People might be more interested in debating this topic with you if we
hadn't discussed it at length just a couple months back.  There wasn't
consensus then that we had to offer an escape hatch, and you've not
offered any argument that wasn't made before.


I'm simply presenting a problem for which I currently do not see any solution
(it's very important for us to be able to restore db within a reasonable amount
of time). If there's no solution and none is planned, then we cannot use pgsql,
can we?


You're simply presenting a problem that isn't there in the first place. If you really feel the need to shoot yourself in the foot, use separate schema and data dumps and do the latter with "-X disable-triggers".

And now will you please put it to rest?

If this is not a prio 1 problem, what are then the prio one problems???

Did you read my mail or only that last sentence?
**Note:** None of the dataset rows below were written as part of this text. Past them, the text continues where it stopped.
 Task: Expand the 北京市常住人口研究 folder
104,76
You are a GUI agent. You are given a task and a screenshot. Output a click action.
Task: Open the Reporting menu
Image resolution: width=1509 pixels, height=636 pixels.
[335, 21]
You are a developer, right? Did you ever manage a big database in production? What shoul I tell to my customers when they want to have a not that big database (100 GB) in PostgreSQL: "I am sorry, but we are not able to do performant backups, I recommend you to choos ORACLE instead???". Is it this we/you recommend?

Among many other things I am a developer too, and I have managed customer databases up to 1.2 TB. But I wonder what you are.


You should tell your customers that they have to dump their databases as

    pg_dump -d swisscheese >swisscheese.schema.dump
    pg_dump -a -X disable-triggers swisscheese >swisscheese.data.dump

This is what I recommended in my previous mail. Is that an unacceptable solution for your customers or what is the problem?